C’est en ici que l'on rencontre la principale différence entre les deux affaires : dans l’affaire Mis-Thiennot, le rôle de la presse a eu beaucoup moins d’importance.
Il faut reconnaître malgré tout, que, dans les deux cas, quelques individus, magistrats, gendarmes, des policiers ou journalistes ont, par leur action, sauvé l’honneur de leur corporation…
Il faut lire l’ouvrage du colonel de Gendarmerie (en retraite) Etienne Sesmat : « les deux affaires Grégory » aux éditions Belfond et celui de la journaliste Laurence Lacour " Le bûcher des innocents". (éditions des Arènes), ce dernier ouvrage a servi de base à la série de Raoul Peck sur FR3
3 - L’affaire est-elle terminée ?
Extrait d'info France 3 -Bourgogne du 09/01/2007 - « Affaire Grégory, pas de réouverture du dossier :
Le procureur général près la cour d'appel de Dijon rejette la demande de réouverture de l'information judiciaire
"Il n'y a pas de charge nouvelle qui permette cette réouverture" vient d'indiquer Hélène Magliano à l'issue de l'audience solennelle de rentrée de la cour d'appel, pour justifier son rejet de la demande de réouverture de l'information judiciaire sur l'assassinat de Grégory Villemin en 1984...

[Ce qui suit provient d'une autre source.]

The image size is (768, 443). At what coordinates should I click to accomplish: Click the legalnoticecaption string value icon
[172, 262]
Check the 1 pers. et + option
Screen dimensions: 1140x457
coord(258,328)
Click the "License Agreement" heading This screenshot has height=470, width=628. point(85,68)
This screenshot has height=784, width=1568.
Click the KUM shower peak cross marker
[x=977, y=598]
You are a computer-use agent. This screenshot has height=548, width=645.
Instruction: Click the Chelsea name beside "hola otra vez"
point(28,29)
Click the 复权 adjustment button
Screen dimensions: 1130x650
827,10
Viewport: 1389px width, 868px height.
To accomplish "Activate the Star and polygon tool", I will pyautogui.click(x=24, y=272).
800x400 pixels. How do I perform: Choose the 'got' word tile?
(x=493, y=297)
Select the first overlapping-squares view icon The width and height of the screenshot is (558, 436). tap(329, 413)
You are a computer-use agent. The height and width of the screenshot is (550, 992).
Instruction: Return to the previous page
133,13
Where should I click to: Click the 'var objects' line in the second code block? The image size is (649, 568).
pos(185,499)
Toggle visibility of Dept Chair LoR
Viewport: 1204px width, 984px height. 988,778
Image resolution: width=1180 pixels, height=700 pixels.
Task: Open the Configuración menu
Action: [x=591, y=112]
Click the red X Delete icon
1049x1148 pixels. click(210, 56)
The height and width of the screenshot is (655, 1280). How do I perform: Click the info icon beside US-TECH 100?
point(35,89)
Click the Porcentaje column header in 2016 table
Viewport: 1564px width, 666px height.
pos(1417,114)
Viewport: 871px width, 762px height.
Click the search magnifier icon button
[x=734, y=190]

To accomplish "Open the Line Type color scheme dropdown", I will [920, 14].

La demande avait été déposée par les avocats de Muriel Bolle, la belle-soeur de Bernard Laroche, qui l'avaient justifiée par le "risque que crée la reprise du déchaînement médiatique" après la diffusion par France 3 d'un téléfilm sur l'affaire Grégory...
Les faits criminels concernant l'assassinat de Grégory Villemin, retrouvé mort le 16 octobre 1984 dans la Vologne, une rivière des Vosges, seront prescrits en avril 2011. »
4 – Mes amertumes…
La Justice avec une grosse majuscule n’existe pas, elle est ce qu’en font les hommes et quand des hommes, faillibles par définition se prennent pour des dieux, ils peuvent se transformer en véritables crapules. Les Olympiens sont-ils souvent autre chose ? Ils sont irresponsables, ils peuvent faire ce qu’ils veulent sans avoir vraiment à rendre de comptes… Ils sont parfois vénaux, le plus généralement bêtement orgueilleux, jaloux de leur pouvoir, de leurs prérogatives intangibles.
Les dieux ont une excuse : ils sont dieux et pour beaucoup de mortels, ils ont l’excuse suprême de ne point exister… Les magistrats et leurs auxiliaires n’en ont aucune, ils agissent au nom de quoi ? Ils détiennent un pouvoir conféré par qui, par quoi ? Des études, les plus machinales de l’Université, un jeu de l’oie de chicanerie en chicanerie, des concours pipés, un pouvoir politique corrompu et omniprésent.
J’exagère ? évidemment…
Je provoque ? naturellement…
D’autres l’ont fait avant moi et avec tellement plus de talent ! Marcel Aymé, par exemple, dont la pièce « La tête des autres » n’est en rien périmée malgré l’abolition, chez nous, du châtiment suprême… relisez, relisez…
Je n’ai aucune estime pour la plupart des institutions ni de ces corps plus ou moins constitués qui prétendent nous défendre et nous asservissent, nous livrent aux appétits des « élus », des fonctionnaires ou des puissants du jour.
Affirmation trop catégorique ? bien sûr…
Tout le reste est littérature et basse épicerie.